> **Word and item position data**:
....
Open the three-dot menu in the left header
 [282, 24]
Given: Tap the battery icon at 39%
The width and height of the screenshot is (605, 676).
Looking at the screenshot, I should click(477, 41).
....
> **Exercise task**:
Can you write out, word for word, the lines from the one containing "Given: Tap the battery icon at 39%" through the end of the items, including both of those lines?

> **Written response**:
Given: Tap the battery icon at 39%
The width and height of the screenshot is (605, 676).
Looking at the screenshot, I should click(477, 41).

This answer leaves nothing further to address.